Takoyaki, which simply translates to grilled octopus, hails from Osaka and was invented by Tomekichi Endo in 1935. It’s common to find takoyaki carts lining the streets of Japan, particularly during festivals. “In Western Japan, takoyaki is kind of a beloved fast food,” says Whitehead, who had lived in Japan for years. “It’s a snack. When you’re a little bit hungry and you’re out with friends, some of you might get together and share it, you might get it to take home, or you might take it to a party. It’s existed for a long time, but there wasn’t really a national brand [until we came along].”
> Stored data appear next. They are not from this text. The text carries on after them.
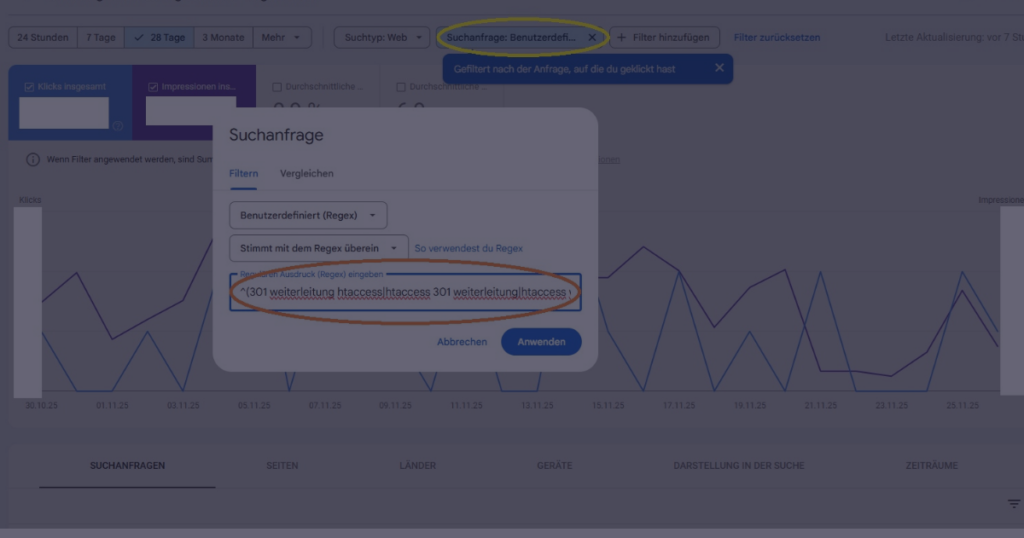Enable the third 'Durchschnittliche' metric checkbox
The width and height of the screenshot is (1024, 538).
pos(277,87)
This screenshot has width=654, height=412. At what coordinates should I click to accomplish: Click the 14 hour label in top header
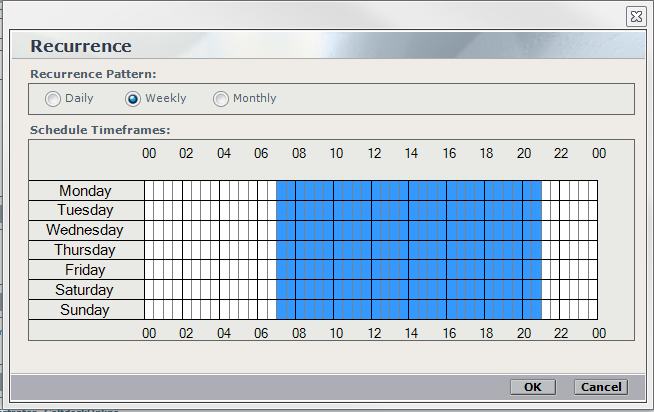coord(412,154)
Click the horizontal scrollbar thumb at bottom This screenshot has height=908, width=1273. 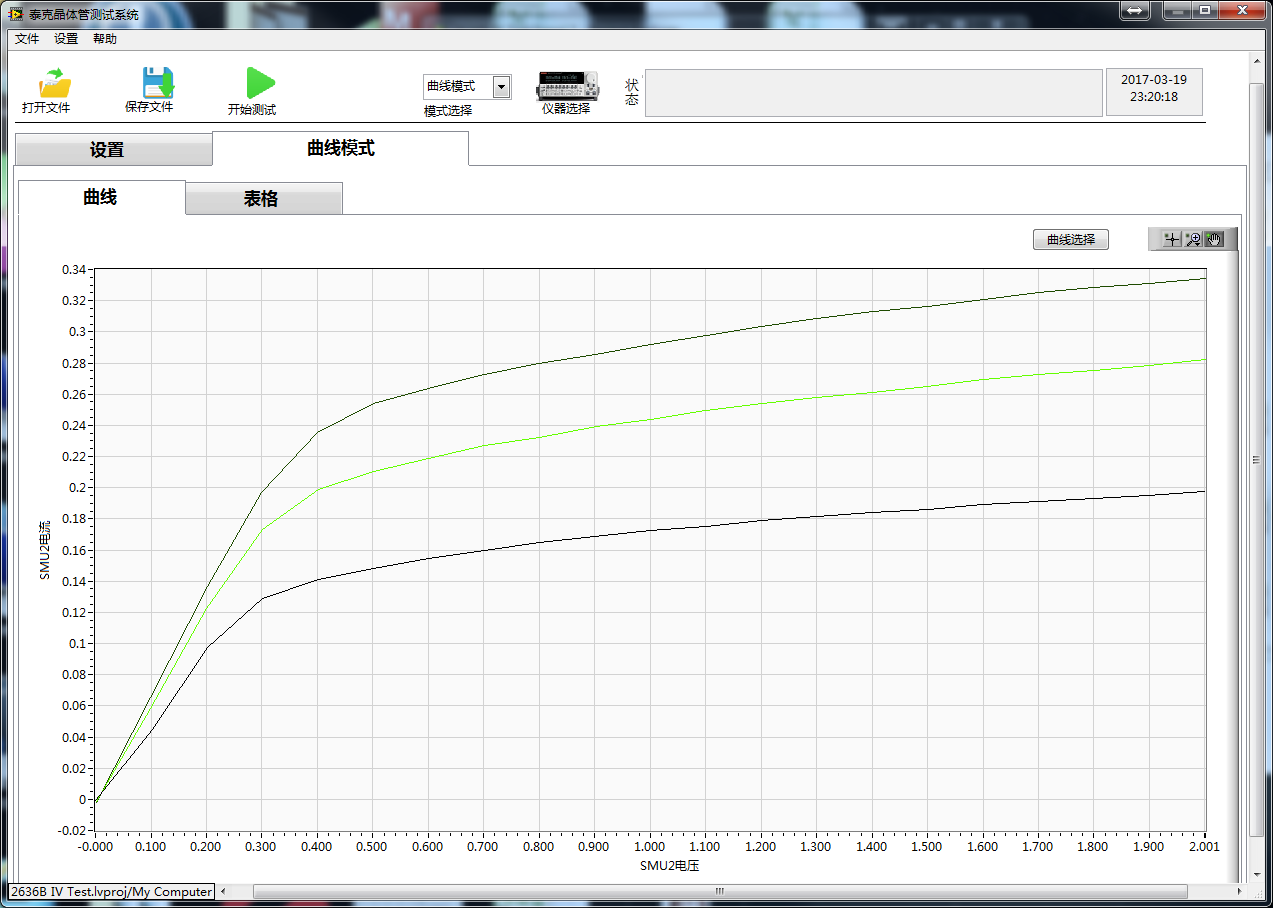pos(719,891)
The anatomy of a takoyaki ball is a crispy, battered exterior with a soft-and-creamy inside filled not with only octopus but with flecks of crunchy tempura, pickled red ginger, and sliced scallions. In its most traditional form, the dish is served piping hot in a small, cardboard tray with anywhere from four to eight balls covered in a zigzag drizzle of a sweet-and-tangy glaze and Japanese Kewpie mayo. The balls are then showered with aonori (green seaweed) and katsuobushi (dried bonito flakes). One of the most aesthetically pleasing aspects of takoyaki is getting to watch the katsuobushi dance on the balls, a natural flickering movement that occurs when the thin fish shavings are hot.
Sase, a perfectionist when it comes to takoyaki, says they take special care to make sure the dumplings’ exteriors come out extremely crispy. He says they also use much larger chunks of octopus than their competitors. “When the octopus cooks inside the takoyaki, it releases moisture that imparts umami into the batter on the inside of the takoyaki,” Sase says. “At the end of the day, it’s about that perfect bite. It’s about the contrast of textures where you get this crispy, crunchy outside, and the nice and tender toothsomeness of the octopus itself and that creamy, airy, velvety [texture] of the batter on the inside.”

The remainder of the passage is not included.